Collected data

----------------

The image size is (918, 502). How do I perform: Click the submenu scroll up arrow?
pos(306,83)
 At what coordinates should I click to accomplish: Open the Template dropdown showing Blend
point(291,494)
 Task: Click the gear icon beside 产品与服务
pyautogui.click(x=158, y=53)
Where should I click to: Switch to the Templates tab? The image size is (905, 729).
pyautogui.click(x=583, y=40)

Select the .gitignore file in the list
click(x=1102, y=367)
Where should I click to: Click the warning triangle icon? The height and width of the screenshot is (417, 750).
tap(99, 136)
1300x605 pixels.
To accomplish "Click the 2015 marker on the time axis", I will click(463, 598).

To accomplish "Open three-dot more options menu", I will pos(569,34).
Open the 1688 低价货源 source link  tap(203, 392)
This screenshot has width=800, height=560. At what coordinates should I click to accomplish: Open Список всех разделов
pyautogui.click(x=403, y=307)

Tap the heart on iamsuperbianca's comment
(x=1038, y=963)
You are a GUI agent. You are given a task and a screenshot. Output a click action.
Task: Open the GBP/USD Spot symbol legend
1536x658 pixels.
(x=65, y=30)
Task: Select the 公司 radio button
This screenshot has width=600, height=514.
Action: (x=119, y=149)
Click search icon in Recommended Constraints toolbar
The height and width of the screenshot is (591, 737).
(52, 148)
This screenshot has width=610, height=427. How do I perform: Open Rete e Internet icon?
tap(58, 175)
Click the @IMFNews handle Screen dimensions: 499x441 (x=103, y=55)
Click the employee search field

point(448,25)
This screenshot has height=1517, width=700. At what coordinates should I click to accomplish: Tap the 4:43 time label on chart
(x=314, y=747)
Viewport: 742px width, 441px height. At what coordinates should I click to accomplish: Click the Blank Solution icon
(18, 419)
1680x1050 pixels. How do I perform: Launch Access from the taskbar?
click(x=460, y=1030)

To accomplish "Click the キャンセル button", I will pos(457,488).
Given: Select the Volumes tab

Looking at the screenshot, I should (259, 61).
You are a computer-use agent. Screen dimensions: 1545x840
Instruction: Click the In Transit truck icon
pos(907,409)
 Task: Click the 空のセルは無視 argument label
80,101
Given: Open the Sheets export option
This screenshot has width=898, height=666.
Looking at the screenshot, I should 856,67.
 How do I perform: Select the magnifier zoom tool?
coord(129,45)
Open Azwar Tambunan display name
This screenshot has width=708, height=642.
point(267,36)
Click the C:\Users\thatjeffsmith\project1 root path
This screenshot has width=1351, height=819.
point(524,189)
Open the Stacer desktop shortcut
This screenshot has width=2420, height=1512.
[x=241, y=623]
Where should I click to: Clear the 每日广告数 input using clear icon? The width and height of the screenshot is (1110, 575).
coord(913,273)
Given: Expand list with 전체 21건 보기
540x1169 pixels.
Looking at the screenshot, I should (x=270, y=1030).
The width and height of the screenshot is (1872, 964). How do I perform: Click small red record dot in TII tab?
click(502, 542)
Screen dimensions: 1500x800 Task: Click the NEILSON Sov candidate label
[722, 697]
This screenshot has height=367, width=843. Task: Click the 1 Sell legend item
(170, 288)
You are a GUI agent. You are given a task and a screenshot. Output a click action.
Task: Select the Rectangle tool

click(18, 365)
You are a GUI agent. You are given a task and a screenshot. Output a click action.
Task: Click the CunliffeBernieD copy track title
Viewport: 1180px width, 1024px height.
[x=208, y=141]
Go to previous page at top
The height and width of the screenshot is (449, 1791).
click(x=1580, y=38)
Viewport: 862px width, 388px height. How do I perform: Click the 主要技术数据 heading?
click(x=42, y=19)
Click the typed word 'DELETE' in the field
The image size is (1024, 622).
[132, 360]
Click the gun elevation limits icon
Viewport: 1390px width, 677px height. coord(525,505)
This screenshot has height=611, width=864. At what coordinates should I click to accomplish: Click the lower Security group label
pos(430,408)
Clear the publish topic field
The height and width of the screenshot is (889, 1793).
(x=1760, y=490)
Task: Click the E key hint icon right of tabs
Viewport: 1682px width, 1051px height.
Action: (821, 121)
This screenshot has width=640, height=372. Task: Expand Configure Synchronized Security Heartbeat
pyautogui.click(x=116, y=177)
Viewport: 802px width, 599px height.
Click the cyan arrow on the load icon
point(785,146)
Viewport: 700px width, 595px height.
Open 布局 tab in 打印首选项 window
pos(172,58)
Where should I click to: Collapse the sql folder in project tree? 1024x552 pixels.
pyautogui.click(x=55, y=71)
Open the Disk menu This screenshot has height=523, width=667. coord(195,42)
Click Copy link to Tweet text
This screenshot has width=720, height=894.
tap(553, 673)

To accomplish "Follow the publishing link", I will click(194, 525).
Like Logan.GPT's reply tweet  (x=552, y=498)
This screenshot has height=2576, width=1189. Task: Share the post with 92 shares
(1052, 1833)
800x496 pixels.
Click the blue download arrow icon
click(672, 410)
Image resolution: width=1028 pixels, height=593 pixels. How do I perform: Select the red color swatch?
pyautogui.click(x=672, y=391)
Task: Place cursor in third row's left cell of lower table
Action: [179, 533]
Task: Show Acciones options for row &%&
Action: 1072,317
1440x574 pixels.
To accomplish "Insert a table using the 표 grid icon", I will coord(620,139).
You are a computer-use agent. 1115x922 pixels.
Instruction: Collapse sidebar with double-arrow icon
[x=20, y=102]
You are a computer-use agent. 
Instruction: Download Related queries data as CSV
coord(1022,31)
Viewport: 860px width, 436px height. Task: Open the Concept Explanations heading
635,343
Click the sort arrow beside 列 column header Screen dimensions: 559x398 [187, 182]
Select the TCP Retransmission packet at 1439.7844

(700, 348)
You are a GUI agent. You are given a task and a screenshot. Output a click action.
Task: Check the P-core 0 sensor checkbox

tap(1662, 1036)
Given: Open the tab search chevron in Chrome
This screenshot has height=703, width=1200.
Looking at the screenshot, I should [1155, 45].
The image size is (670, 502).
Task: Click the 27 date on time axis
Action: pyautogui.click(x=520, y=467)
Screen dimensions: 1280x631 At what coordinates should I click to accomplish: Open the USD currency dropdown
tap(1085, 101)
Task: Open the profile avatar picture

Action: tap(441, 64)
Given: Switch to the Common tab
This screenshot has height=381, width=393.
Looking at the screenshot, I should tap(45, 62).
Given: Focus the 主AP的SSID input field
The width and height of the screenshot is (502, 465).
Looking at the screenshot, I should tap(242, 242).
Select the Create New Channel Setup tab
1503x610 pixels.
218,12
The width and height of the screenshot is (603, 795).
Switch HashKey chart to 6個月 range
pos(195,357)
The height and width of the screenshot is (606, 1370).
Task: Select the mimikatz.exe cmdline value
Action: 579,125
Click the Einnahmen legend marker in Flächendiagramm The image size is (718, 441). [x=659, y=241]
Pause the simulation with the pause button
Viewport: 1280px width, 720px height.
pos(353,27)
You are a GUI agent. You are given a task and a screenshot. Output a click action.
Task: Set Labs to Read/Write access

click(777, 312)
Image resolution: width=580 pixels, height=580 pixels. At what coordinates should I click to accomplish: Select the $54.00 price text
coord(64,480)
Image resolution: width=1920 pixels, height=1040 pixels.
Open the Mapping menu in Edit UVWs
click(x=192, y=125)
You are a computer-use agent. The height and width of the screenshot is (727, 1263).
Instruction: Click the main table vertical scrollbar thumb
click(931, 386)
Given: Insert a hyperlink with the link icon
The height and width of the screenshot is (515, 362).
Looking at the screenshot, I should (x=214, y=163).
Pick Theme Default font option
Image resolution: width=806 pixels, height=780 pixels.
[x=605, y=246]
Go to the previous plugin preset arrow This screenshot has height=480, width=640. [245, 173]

----------------

▶ [What needs to be done] Transcribe the records in full, keeping every character as it is.

▶ [Exercise solution]
The image size is (918, 502). How do I perform: Click the submenu scroll up arrow?
pos(306,83)
 At what coordinates should I click to accomplish: Open the Template dropdown showing Blend
point(291,494)
 Task: Click the gear icon beside 产品与服务
pyautogui.click(x=158, y=53)
Where should I click to: Switch to the Templates tab? The image size is (905, 729).
pyautogui.click(x=583, y=40)

Select the .gitignore file in the list
click(x=1102, y=367)
Where should I click to: Click the warning triangle icon? The height and width of the screenshot is (417, 750).
tap(99, 136)
1300x605 pixels.
To accomplish "Click the 2015 marker on the time axis", I will click(463, 598).

To accomplish "Open three-dot more options menu", I will pos(569,34).
Open the 1688 低价货源 source link  tap(203, 392)
This screenshot has width=800, height=560. At what coordinates should I click to accomplish: Open Список всех разделов
pyautogui.click(x=403, y=307)

Tap the heart on iamsuperbianca's comment
(x=1038, y=963)
You are a GUI agent. You are given a task and a screenshot. Output a click action.
Task: Open the GBP/USD Spot symbol legend
1536x658 pixels.
(x=65, y=30)
Task: Select the 公司 radio button
This screenshot has width=600, height=514.
Action: (x=119, y=149)
Click search icon in Recommended Constraints toolbar
The height and width of the screenshot is (591, 737).
(52, 148)
This screenshot has width=610, height=427. How do I perform: Open Rete e Internet icon?
tap(58, 175)
Click the @IMFNews handle Screen dimensions: 499x441 (x=103, y=55)
Click the employee search field

point(448,25)
This screenshot has height=1517, width=700. At what coordinates should I click to accomplish: Tap the 4:43 time label on chart
(x=314, y=747)
Viewport: 742px width, 441px height. At what coordinates should I click to accomplish: Click the Blank Solution icon
(18, 419)
1680x1050 pixels. How do I perform: Launch Access from the taskbar?
click(x=460, y=1030)

To accomplish "Click the キャンセル button", I will pos(457,488).
Given: Select the Volumes tab

Looking at the screenshot, I should (259, 61).
You are a computer-use agent. Screen dimensions: 1545x840
Instruction: Click the In Transit truck icon
pos(907,409)
 Task: Click the 空のセルは無視 argument label
80,101
Given: Open the Sheets export option
This screenshot has width=898, height=666.
Looking at the screenshot, I should 856,67.
 How do I perform: Select the magnifier zoom tool?
coord(129,45)
Open Azwar Tambunan display name
This screenshot has width=708, height=642.
point(267,36)
Click the C:\Users\thatjeffsmith\project1 root path
This screenshot has width=1351, height=819.
point(524,189)
Open the Stacer desktop shortcut
This screenshot has width=2420, height=1512.
[x=241, y=623]
Where should I click to: Clear the 每日广告数 input using clear icon? The width and height of the screenshot is (1110, 575).
coord(913,273)
Given: Expand list with 전체 21건 보기
540x1169 pixels.
Looking at the screenshot, I should (x=270, y=1030).
The width and height of the screenshot is (1872, 964). How do I perform: Click small red record dot in TII tab?
click(502, 542)
Screen dimensions: 1500x800 Task: Click the NEILSON Sov candidate label
[722, 697]
This screenshot has height=367, width=843. Task: Click the 1 Sell legend item
(170, 288)
You are a GUI agent. You are given a task and a screenshot. Output a click action.
Task: Select the Rectangle tool

click(18, 365)
You are a GUI agent. You are given a task and a screenshot. Output a click action.
Task: Click the CunliffeBernieD copy track title
Viewport: 1180px width, 1024px height.
[x=208, y=141]
Go to previous page at top
The height and width of the screenshot is (449, 1791).
click(x=1580, y=38)
Viewport: 862px width, 388px height. How do I perform: Click the 主要技术数据 heading?
click(x=42, y=19)
Click the typed word 'DELETE' in the field
The image size is (1024, 622).
[132, 360]
Click the gun elevation limits icon
Viewport: 1390px width, 677px height. coord(525,505)
This screenshot has height=611, width=864. At what coordinates should I click to accomplish: Click the lower Security group label
pos(430,408)
Clear the publish topic field
The height and width of the screenshot is (889, 1793).
(x=1760, y=490)
Task: Click the E key hint icon right of tabs
Viewport: 1682px width, 1051px height.
Action: (821, 121)
This screenshot has width=640, height=372. Task: Expand Configure Synchronized Security Heartbeat
pyautogui.click(x=116, y=177)
Viewport: 802px width, 599px height.
Click the cyan arrow on the load icon
point(785,146)
Viewport: 700px width, 595px height.
Open 布局 tab in 打印首选项 window
pos(172,58)
Where should I click to: Collapse the sql folder in project tree? 1024x552 pixels.
pyautogui.click(x=55, y=71)
Open the Disk menu This screenshot has height=523, width=667. coord(195,42)
Click Copy link to Tweet text
This screenshot has width=720, height=894.
tap(553, 673)

To accomplish "Follow the publishing link", I will click(194, 525).
Like Logan.GPT's reply tweet  (x=552, y=498)
This screenshot has height=2576, width=1189. Task: Share the post with 92 shares
(1052, 1833)
800x496 pixels.
Click the blue download arrow icon
click(672, 410)
Image resolution: width=1028 pixels, height=593 pixels. How do I perform: Select the red color swatch?
pyautogui.click(x=672, y=391)
Task: Place cursor in third row's left cell of lower table
Action: [179, 533]
Task: Show Acciones options for row &%&
Action: 1072,317
1440x574 pixels.
To accomplish "Insert a table using the 표 grid icon", I will coord(620,139).
You are a computer-use agent. 1115x922 pixels.
Instruction: Collapse sidebar with double-arrow icon
[x=20, y=102]
You are a computer-use agent. 
Instruction: Download Related queries data as CSV
coord(1022,31)
Viewport: 860px width, 436px height. Task: Open the Concept Explanations heading
635,343
Click the sort arrow beside 列 column header Screen dimensions: 559x398 [187, 182]
Select the TCP Retransmission packet at 1439.7844

(700, 348)
You are a GUI agent. You are given a task and a screenshot. Output a click action.
Task: Check the P-core 0 sensor checkbox

tap(1662, 1036)
Given: Open the tab search chevron in Chrome
This screenshot has height=703, width=1200.
Looking at the screenshot, I should [1155, 45].
The image size is (670, 502).
Task: Click the 27 date on time axis
Action: pyautogui.click(x=520, y=467)
Screen dimensions: 1280x631 At what coordinates should I click to accomplish: Open the USD currency dropdown
tap(1085, 101)
Task: Open the profile avatar picture

Action: tap(441, 64)
Given: Switch to the Common tab
This screenshot has height=381, width=393.
Looking at the screenshot, I should tap(45, 62).
Given: Focus the 主AP的SSID input field
The width and height of the screenshot is (502, 465).
Looking at the screenshot, I should tap(242, 242).
Select the Create New Channel Setup tab
1503x610 pixels.
218,12
The width and height of the screenshot is (603, 795).
Switch HashKey chart to 6個月 range
pos(195,357)
The height and width of the screenshot is (606, 1370).
Task: Select the mimikatz.exe cmdline value
Action: 579,125
Click the Einnahmen legend marker in Flächendiagramm The image size is (718, 441). [x=659, y=241]
Pause the simulation with the pause button
Viewport: 1280px width, 720px height.
pos(353,27)
You are a GUI agent. You are given a task and a screenshot. Output a click action.
Task: Set Labs to Read/Write access

click(777, 312)
Image resolution: width=580 pixels, height=580 pixels. At what coordinates should I click to accomplish: Select the $54.00 price text
coord(64,480)
Image resolution: width=1920 pixels, height=1040 pixels.
Open the Mapping menu in Edit UVWs
click(x=192, y=125)
You are a computer-use agent. The height and width of the screenshot is (727, 1263).
Instruction: Click the main table vertical scrollbar thumb
click(931, 386)
Given: Insert a hyperlink with the link icon
The height and width of the screenshot is (515, 362).
Looking at the screenshot, I should (x=214, y=163).
Pick Theme Default font option
Image resolution: width=806 pixels, height=780 pixels.
[x=605, y=246]
Go to the previous plugin preset arrow This screenshot has height=480, width=640. [245, 173]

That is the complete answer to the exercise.